The median number of previous lines was 2 (1–4); all patients had previously received steroids. The median length of treatment was 7.4 (1.4–52.3) months. The median initial dose of ruxolitinib was 11.8% 2.5 mg/12 hours (n=4, weight <15 kg); 58.8% 5 mg/12 hours (n=20, weight 15–60 kg) and 29.4% 10 mg/12 hours (n=10, weight 47–85 kg).
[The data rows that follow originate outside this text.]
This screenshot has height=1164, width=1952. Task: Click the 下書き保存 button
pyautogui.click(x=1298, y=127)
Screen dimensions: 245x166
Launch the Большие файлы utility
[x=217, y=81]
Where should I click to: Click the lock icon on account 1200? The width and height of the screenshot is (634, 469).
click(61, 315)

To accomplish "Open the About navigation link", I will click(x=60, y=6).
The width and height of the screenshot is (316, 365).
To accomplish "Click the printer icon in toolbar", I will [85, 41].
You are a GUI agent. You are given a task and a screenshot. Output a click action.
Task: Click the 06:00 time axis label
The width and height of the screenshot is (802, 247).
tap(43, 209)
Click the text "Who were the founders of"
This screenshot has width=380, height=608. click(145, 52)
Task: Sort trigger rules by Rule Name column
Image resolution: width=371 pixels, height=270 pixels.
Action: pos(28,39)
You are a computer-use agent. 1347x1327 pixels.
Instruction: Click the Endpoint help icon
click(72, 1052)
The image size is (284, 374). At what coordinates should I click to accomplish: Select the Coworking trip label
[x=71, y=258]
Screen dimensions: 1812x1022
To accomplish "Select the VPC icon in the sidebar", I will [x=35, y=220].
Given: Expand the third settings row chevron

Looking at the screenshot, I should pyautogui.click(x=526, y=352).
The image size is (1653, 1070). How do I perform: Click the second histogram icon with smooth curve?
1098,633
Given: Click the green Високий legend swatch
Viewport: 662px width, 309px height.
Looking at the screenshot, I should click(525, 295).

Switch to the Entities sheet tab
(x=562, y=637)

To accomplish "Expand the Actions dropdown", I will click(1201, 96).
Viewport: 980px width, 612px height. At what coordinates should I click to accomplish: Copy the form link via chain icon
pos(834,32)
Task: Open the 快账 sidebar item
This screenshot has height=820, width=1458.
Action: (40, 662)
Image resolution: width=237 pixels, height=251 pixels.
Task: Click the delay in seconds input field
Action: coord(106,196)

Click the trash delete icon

4 episodes of cGVHD were not included in the effectiveness analysis: follow-up was continued in another centre (n=2) and 2 patients died while on treatment from other causes. Complete response rate in aGVHD and cGVHD was 86.7% (n=13) and 60.0% (n=9), respectively. 2 (13.3%) patients with cGVHD showed partial response and treatment was switched to other lines. 2 (13.3%) patients with aGVHD and 1 (6.7%) with cGVHD showed treatment failure. 3 (20.0%) patients were receiving ruxolitinib at the time of the analysis for cGVHD showing stable response (n=2) and improvement (n=1).

AEs related to ruxolitinib were: increased serum alanine aminotransferase and aspartate aminotransferase 8.8% (n=3), herpes zoster infection 5.9% (n=2), hypertension 2.9% (n=1) and anaemia 2.9% (n=1). 1 patient required dose reduction due to grade 4 hepatic toxicity, that was resolved.

Conclusion and relevance In our study, ruxolitinib has shown effectiveness for refractory GHVD in most of the patients. The safety profile in our population is consistent with the literature. Further studies in paediatric patients are warranted.